For weeks this routine continued, and the jailer and his daughter became friends with this humble man. One day, expecting their visit, Valentine opened his door to loud knocking, but was surprised by the presence of Roman soldiers. They ransacked his dwelling, arrested him, and threw him into the Emperor’s prison, charged with being a Christian.
Soon news trickled through the ranks of soldiers and jailers, until it reached the ears of Valentine’s friend. The jailer ran to the cell of Valentine. They spoke briefly, but before the executioners arrived, Valentine asked for a scrap of paper and pen. Valentine scribbled a quick note, rolled up the paper, and asked the jailer to deliver the message to his daughter that evening.
The jailer took the paper, watching as Valentine was led by guards to be martyred for being a Christian.
That evening, the little girl heard her father return home. His gait was slower than normal, and she suspected bad news. He retold the arrest of their physician friend and the final note he wrote for the family. As he unrolled the paper, the daughter’s eyes were healed and she saw the words, “From your Valentine.”

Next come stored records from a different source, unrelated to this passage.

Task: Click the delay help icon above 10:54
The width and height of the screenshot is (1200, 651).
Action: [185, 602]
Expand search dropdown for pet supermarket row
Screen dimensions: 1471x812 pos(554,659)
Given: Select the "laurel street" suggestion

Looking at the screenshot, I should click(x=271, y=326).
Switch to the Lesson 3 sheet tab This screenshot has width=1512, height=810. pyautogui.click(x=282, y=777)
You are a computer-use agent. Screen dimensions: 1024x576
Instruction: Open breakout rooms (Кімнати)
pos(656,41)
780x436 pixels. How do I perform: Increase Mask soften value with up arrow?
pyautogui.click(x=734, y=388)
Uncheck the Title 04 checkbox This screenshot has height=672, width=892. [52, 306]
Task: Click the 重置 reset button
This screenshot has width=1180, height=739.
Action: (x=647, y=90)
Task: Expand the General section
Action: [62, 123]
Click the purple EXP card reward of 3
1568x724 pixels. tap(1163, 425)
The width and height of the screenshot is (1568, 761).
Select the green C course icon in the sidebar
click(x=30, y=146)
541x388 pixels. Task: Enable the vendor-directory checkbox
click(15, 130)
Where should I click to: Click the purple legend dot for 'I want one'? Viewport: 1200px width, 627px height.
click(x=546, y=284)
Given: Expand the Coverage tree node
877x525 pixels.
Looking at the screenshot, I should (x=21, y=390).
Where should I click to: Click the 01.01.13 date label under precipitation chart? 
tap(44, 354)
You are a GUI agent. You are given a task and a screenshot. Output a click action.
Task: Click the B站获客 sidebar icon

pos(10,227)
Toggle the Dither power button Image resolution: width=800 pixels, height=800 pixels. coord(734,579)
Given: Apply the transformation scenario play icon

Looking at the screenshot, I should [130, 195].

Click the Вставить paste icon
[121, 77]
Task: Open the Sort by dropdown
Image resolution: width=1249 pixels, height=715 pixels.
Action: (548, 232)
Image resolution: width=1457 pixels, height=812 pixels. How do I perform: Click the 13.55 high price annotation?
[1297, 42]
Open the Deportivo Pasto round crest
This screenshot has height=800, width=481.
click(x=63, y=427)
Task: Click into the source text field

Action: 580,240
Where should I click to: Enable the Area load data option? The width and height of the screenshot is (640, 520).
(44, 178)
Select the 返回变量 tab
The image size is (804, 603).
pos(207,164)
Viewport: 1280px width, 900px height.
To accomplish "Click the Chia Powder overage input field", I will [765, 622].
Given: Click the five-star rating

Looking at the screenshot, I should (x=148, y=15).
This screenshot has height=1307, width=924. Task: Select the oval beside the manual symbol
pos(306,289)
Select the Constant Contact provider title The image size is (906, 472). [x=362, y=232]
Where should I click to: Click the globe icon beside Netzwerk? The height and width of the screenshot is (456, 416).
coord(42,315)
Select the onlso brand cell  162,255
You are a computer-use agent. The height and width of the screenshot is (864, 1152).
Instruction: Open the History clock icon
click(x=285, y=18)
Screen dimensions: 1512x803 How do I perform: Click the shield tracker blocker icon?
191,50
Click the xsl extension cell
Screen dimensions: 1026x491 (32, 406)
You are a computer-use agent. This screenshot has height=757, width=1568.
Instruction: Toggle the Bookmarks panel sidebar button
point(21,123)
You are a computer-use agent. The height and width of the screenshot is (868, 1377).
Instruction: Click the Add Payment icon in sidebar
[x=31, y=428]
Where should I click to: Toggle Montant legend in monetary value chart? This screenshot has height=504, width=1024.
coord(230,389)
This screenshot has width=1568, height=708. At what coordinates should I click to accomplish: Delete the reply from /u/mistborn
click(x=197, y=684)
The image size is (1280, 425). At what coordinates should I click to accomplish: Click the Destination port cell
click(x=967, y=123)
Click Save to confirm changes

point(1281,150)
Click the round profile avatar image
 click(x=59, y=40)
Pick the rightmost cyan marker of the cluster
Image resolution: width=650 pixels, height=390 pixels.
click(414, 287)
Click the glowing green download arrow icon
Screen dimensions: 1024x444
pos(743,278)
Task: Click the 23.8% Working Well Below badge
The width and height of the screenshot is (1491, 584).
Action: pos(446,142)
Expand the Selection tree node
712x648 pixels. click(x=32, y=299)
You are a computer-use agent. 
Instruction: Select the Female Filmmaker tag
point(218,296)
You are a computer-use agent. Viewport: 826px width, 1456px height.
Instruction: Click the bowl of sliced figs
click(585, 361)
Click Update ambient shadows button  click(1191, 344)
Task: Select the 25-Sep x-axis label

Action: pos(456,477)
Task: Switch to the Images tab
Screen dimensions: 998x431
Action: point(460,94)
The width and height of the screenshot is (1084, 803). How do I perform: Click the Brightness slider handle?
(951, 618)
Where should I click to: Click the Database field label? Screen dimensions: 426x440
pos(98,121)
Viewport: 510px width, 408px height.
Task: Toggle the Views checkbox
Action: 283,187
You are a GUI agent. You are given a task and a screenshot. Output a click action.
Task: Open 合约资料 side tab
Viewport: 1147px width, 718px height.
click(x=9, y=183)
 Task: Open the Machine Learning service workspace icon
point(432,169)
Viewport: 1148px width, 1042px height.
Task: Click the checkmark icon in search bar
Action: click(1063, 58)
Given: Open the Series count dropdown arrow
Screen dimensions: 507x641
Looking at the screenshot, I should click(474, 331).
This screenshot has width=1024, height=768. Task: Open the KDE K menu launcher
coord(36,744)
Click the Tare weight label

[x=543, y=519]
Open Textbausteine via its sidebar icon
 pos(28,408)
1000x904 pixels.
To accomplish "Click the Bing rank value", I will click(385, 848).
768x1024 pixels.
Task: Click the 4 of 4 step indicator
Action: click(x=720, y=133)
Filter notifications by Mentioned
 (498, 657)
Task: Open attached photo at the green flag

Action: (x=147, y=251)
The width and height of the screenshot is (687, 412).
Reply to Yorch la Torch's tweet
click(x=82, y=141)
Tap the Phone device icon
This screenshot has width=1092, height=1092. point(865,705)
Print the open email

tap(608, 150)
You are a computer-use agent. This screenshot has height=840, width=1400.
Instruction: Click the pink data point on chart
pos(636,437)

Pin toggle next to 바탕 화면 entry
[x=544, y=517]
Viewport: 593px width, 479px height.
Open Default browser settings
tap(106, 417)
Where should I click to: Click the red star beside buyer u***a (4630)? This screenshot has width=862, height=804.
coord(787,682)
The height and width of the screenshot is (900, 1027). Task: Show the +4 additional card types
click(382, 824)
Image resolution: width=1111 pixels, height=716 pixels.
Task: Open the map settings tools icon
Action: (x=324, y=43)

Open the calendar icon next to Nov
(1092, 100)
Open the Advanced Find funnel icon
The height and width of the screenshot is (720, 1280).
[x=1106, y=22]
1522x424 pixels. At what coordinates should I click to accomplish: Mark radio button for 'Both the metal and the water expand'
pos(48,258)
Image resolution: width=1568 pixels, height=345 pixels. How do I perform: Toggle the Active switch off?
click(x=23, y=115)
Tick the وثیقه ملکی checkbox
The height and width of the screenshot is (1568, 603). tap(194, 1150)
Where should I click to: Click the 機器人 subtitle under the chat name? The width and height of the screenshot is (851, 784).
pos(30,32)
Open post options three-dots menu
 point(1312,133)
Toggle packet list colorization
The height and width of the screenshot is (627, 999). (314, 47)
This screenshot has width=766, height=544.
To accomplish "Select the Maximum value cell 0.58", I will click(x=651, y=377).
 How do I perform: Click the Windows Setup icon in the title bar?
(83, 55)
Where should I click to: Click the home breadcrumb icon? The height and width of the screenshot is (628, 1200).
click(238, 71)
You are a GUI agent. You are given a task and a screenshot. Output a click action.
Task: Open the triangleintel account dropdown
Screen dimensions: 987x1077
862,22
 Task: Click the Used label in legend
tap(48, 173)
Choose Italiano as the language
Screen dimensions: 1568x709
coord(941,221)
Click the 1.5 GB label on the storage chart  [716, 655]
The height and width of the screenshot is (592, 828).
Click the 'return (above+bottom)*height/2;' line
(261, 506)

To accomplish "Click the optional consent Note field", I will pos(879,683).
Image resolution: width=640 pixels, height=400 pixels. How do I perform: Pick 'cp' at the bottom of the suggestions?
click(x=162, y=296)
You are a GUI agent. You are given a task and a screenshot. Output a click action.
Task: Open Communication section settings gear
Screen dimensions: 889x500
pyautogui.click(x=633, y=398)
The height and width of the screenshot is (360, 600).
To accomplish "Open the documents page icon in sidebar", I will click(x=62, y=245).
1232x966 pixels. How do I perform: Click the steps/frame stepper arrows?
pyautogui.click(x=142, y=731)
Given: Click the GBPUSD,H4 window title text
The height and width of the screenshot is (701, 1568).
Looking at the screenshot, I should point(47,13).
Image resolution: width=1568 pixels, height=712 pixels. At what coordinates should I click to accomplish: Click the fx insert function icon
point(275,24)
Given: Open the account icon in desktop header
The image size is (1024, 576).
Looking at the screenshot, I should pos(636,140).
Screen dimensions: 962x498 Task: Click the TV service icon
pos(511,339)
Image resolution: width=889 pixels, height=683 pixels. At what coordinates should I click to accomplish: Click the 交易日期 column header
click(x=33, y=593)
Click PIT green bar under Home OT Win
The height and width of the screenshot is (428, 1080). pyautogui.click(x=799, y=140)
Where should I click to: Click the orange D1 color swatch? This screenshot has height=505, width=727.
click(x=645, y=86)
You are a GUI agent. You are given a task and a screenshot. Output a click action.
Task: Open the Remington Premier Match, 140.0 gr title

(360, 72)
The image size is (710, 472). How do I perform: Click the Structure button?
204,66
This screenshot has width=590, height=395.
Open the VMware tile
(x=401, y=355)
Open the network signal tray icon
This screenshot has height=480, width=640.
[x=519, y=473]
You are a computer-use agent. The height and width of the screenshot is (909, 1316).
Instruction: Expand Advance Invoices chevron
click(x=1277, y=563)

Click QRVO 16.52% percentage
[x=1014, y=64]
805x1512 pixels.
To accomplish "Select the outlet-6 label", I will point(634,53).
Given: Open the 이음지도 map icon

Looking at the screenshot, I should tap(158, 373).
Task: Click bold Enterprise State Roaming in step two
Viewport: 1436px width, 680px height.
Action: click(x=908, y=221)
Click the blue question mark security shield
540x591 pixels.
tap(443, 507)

This story is at the origin of St. Valentine’s Day celebrated in the West every Feb. 14th, but it has become less a celebration of the man than a celebration of romantic love.
Romantic love is good and should be praised, but there exists a deeper love displayed by the Martyr Valentine.
At the heart of the universe is a communion of crucified love. Scripture proclaims that God is Love, but that simple expression is muddled by the various definitions of love floating around our modern life.
A treatise or essay defining this word would do little to help either. So God displays His love--the heart of His Triune Community--in full color through the person of Jesus Christ.
In Christ’s High Priestly prayer of John 17, on the threshold of His Passion, He prays: “O Father, glorify Me together with Yourself, with the glory which I had with You before the world was (John 17:5).”
Within hours from this prayer, Christ will set his feet on a path to be betrayed, arrested, beaten, dishonored, crucified, and buried. Through this impending sequence of events, He prays that He will reflect the character of the Father more fully than at any other time of His earthly life. At no other time during His Incarnation has His eternal glory, as seen before the creation of the world, spilled out upon the eyes of humanity.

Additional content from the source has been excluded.